[Stored items]
BEGIN

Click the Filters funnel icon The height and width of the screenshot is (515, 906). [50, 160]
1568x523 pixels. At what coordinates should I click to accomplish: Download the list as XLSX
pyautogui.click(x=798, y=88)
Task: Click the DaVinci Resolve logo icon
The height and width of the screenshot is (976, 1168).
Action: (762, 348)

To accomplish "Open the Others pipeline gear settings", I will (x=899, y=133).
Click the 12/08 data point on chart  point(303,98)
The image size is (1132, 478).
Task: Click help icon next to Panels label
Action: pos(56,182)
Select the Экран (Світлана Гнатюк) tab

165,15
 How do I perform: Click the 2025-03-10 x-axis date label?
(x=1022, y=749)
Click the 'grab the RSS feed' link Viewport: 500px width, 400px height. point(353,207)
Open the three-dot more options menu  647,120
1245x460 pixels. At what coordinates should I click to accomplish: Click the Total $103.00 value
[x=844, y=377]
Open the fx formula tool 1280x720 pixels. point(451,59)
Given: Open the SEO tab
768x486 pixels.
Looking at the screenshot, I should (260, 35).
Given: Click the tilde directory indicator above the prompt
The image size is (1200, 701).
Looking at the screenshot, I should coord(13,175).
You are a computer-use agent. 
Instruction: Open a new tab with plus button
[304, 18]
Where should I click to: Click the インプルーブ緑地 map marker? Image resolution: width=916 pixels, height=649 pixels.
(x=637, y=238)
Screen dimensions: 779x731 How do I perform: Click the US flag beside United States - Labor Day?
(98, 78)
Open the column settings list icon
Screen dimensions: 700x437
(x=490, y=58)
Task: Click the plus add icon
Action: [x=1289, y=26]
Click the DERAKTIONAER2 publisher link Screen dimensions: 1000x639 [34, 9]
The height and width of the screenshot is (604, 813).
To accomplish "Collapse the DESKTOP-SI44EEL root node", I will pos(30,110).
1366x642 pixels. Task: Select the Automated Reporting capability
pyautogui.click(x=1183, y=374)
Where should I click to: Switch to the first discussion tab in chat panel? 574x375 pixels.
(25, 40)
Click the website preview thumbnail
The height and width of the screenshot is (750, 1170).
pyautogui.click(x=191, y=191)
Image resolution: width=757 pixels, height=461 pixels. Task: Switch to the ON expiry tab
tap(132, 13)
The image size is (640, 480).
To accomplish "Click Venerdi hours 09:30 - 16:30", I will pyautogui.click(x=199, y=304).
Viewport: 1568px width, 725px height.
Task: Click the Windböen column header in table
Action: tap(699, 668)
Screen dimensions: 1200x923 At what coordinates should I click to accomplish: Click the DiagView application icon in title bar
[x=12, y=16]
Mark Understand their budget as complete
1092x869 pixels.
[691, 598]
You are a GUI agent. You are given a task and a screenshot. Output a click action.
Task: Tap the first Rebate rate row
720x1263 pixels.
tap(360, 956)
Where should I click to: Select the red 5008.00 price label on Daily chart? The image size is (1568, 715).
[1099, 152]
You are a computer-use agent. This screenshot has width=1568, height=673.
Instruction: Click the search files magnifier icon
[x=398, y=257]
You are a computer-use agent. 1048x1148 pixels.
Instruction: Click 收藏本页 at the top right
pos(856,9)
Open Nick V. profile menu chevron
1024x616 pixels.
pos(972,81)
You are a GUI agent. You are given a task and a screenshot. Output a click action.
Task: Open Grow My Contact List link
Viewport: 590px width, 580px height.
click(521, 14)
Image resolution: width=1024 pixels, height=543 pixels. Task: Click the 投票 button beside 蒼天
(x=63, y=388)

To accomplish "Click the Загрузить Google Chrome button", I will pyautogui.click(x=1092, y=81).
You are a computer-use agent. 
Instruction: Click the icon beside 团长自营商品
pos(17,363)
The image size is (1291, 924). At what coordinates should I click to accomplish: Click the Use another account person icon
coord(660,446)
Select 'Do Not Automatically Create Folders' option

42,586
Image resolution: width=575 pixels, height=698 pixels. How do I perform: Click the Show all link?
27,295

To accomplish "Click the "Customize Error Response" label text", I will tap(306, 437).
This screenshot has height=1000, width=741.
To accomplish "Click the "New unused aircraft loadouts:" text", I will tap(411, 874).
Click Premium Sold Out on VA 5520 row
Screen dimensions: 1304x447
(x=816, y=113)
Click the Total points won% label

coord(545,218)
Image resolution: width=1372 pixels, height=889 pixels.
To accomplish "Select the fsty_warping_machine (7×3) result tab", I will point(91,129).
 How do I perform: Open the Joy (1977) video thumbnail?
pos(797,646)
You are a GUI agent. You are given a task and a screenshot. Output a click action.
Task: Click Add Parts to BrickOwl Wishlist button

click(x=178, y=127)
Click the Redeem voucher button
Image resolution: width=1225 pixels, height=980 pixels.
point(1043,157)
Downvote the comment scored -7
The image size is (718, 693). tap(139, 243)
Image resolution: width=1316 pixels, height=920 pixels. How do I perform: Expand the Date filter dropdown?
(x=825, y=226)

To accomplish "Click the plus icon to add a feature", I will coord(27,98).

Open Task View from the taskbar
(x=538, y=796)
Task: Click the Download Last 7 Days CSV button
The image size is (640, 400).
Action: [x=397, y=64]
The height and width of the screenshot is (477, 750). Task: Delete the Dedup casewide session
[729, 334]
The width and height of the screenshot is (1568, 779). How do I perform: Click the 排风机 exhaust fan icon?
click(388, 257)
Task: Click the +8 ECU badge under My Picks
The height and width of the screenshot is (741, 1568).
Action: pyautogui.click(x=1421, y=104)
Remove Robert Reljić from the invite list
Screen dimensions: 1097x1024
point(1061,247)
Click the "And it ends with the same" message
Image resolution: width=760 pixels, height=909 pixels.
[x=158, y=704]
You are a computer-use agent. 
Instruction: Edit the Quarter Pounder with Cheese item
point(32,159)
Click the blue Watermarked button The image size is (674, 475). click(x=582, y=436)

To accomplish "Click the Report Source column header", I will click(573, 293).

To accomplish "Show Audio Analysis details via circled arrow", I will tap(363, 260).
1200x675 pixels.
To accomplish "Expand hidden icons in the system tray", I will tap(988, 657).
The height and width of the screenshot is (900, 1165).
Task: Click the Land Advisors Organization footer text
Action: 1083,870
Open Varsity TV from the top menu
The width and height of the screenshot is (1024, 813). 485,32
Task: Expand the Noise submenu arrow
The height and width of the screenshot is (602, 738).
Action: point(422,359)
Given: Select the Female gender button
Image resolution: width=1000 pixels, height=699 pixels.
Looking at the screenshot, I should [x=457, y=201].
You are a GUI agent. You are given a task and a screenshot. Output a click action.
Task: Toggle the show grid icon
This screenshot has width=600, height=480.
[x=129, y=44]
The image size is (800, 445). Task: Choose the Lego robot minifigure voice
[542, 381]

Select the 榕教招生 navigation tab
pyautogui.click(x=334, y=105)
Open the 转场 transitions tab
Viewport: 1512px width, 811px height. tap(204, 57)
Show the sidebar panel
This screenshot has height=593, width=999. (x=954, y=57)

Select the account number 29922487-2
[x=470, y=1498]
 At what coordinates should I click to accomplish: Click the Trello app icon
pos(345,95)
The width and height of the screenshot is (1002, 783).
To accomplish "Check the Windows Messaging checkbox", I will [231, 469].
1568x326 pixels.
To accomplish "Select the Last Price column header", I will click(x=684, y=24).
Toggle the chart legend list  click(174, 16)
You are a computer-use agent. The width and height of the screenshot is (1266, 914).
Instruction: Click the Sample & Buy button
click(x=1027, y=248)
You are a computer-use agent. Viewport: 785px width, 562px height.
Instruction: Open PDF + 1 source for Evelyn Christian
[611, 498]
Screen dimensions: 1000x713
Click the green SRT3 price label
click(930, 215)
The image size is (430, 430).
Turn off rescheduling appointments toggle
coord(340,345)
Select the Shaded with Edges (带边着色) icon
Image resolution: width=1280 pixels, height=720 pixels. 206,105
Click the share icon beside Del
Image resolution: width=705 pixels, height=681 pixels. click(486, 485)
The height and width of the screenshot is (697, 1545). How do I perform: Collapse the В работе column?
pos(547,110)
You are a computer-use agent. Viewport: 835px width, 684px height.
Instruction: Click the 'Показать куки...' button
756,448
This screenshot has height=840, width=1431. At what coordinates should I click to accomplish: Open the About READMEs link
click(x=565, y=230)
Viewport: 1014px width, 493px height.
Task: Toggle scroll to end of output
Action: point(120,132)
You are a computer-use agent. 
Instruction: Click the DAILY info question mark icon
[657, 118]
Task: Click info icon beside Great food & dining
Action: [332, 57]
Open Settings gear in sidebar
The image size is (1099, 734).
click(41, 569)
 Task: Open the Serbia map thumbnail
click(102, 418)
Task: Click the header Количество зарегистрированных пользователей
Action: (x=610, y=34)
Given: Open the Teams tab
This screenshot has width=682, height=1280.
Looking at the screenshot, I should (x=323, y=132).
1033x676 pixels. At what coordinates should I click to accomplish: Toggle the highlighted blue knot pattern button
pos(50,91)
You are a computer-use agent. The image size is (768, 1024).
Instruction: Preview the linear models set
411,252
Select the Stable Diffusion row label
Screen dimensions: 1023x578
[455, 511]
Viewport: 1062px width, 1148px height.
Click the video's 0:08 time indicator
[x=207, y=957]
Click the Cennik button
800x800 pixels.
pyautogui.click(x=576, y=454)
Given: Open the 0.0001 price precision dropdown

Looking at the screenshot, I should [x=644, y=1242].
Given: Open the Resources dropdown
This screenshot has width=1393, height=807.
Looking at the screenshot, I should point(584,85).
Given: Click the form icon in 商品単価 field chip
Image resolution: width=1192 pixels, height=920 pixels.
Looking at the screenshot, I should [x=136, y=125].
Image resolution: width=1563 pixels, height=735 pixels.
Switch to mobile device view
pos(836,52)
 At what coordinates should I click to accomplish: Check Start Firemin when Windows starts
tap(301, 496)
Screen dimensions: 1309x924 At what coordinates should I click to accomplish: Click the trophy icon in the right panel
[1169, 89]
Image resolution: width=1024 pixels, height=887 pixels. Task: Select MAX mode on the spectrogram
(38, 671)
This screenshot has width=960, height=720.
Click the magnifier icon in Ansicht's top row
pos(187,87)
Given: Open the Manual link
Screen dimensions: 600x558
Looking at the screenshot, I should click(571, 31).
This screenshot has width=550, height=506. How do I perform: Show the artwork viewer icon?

END

Exactly how many lines of the data include the word "gear"? Reply with that number only.

2